Restrictions and Limitations

This software creates point-based calculations of fuel characteristics and potential fire behavior but does not simulate fire spread across landscapes. However, because fuelbeds have no inherent scale, FCCS outputs can be easily mapped in GIS by assigning polygons or raster cells with a unique fuelbed identification number (Figure 1). If the user intends to map FCCS predictions across landscapes, it is key to consider that environmental variables have a considerable effect over FCCS predictive capabilities of surface and crown fire behavior. If environmental conditions change throughout the landscape, researchers need to create custom fuelbeds including user defined environmental variables. The FCCS batch mode is best suited for large numbers of fuelbeds and can accommodate custom environmental variables.

As it was previously mentioned, FCCS provides a crosswalk to one of the 13 original fire behavior fuel models and one of the 40 standard fuel models. This is a static crosswalk based on predicted surface fire flame length and rate of spread under an input set of environmental variables. Differently from FARSITE, the crosswalk is invalid under any other environmental scenario and is usually not appropriate for simulating fire spread across landscapes. Fuel model crosswalks may be used in FlamMap as long as input wind, slope and fuel moistures remain the same as in the original FCCS prediction.

Accessing the Tool & Additional Information

A user guide, tutorial, and peer-reviewed publications can be found at http://www.fs.fed.us/pnw/fera/index.shtml View installation instructions and download the tool: http://www.fs.fed.us/pnw/fera/fccs/downloads.shtml Limited training sessions on using FCCS are available: http://www.fs.fed.us/pnw/fera/fccs/training.shtml

Newest FCCS Version 2.2

• User input screens are now offered in both metric and English measurement systems.

• Minor corrections were made to the total carbon report and to the fuel model crosswalk calculations.

• FCCS crown fire potentials were amended to more accurately represent recently dead trees with red foliage.

• The FCCS batch mode interface was slightly modified to accommodate large batches of fuelbeds and to remove minor errors.

• A combustible-carbon report was added to the batch calculator.

Applications

FCCS fuelbeds, their characteristics, and fuelbed potentials are being incorporated into research and management applications.

Software/Hardware Requirements

FCCS will run on many different operating systems, including Linux, Macintosh, and Microsoft Windows. To run FCCS, your computer must have a current version of Java Virtual Machine (version 1.6 or greater) installed.

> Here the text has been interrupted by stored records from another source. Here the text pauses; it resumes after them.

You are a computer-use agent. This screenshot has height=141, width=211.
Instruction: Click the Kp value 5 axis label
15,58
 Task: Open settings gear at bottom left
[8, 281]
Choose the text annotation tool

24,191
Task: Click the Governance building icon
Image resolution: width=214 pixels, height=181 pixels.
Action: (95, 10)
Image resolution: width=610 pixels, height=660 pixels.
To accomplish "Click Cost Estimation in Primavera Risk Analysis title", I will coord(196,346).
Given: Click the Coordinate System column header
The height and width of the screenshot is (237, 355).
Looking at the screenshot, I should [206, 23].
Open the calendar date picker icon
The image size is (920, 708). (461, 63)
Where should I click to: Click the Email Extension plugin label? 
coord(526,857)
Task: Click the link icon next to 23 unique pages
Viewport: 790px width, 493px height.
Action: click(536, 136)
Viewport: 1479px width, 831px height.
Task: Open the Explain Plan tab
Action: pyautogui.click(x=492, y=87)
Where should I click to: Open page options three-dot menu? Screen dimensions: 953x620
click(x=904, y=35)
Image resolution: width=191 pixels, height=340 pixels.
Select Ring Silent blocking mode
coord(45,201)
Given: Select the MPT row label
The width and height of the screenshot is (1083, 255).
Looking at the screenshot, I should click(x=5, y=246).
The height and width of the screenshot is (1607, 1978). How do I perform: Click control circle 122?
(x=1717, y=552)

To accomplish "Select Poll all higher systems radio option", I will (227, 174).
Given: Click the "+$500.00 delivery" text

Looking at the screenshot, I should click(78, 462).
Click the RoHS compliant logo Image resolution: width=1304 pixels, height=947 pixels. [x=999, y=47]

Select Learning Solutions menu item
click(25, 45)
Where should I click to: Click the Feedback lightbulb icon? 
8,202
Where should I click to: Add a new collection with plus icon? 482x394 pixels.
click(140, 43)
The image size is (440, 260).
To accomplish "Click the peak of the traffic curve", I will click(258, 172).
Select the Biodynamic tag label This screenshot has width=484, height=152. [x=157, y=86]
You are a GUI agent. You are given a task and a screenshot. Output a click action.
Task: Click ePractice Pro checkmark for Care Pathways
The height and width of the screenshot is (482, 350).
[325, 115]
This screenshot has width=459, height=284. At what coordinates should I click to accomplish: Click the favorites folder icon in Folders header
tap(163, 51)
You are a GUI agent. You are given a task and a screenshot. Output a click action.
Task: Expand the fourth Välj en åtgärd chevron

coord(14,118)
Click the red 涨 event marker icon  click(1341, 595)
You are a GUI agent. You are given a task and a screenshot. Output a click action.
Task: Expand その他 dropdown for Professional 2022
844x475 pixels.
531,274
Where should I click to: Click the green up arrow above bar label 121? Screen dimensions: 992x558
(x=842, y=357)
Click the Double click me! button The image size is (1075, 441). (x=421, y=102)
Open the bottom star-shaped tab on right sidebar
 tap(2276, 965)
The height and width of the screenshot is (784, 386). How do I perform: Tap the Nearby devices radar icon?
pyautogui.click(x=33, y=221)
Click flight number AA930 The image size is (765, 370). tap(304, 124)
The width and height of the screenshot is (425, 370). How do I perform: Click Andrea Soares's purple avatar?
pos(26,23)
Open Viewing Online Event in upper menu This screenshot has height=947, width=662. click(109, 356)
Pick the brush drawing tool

Examples of Rangeland Uses

McKenzie et al. (2007). Demonstrated use of the Fuel Characteristic Classification System (FCCS) for fuel mapping at two scales and resolutions.

Riccardi et al. (2007). Designed the FCCS to create fuelbeds and classify those fuelbeds for their capacity to support fire and consume fuels.

Rangeland Studies References

Riccardi CL, Prichard SJ, Sandberg DV, and Ottmar RD. 2007. Quantifying physical charcteristics of wildland fuels using the Fuel Characteristic Classification System. In Canadian Journal of Forest Research. 37: 2413-2420.

McKenzie D, Raymond CL, Kellogg KB, Norheim RA, Andreu AG, Bayard AC, Kopper KE, and Elman E. 2007. Mapping fuels at multiple scales: landscape application of the Fuel Characteristic Classification System. In Canadian Journal of Forest Research. 37: 2421-2437.